TASK OBJECTIVE: Search the material below for the string "dimensions" and extract each line that has it.

DATA FOR PROCESSING:
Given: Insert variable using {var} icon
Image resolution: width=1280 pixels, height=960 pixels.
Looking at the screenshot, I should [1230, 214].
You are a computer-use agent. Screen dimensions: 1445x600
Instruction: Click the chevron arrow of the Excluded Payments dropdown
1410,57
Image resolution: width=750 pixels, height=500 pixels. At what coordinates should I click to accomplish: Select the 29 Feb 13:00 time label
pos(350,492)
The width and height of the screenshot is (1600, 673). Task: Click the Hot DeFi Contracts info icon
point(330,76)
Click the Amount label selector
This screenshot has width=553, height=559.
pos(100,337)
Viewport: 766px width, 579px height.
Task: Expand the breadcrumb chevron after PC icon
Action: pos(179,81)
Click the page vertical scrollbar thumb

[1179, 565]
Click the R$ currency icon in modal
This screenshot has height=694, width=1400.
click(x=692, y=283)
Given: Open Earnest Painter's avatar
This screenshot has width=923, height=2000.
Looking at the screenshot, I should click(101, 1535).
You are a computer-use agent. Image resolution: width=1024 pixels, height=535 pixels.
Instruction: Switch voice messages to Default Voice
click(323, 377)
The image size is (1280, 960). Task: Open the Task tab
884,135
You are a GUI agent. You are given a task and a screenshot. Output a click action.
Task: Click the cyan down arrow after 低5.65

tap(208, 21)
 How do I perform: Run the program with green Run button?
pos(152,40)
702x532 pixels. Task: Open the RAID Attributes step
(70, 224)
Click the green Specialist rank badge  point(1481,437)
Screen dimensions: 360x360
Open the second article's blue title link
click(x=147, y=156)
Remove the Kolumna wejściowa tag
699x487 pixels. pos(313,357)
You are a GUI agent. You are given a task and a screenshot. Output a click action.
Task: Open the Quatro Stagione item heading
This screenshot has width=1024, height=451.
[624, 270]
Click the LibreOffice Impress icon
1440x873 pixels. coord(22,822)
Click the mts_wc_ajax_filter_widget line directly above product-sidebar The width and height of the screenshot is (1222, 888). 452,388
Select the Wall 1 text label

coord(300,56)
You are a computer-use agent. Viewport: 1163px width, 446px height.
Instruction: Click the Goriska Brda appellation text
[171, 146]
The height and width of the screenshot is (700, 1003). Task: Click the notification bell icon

ANSWER AREA:
You are a computer-use agent. Screen dimensions: 1445x600
Screen dimensions: 360x360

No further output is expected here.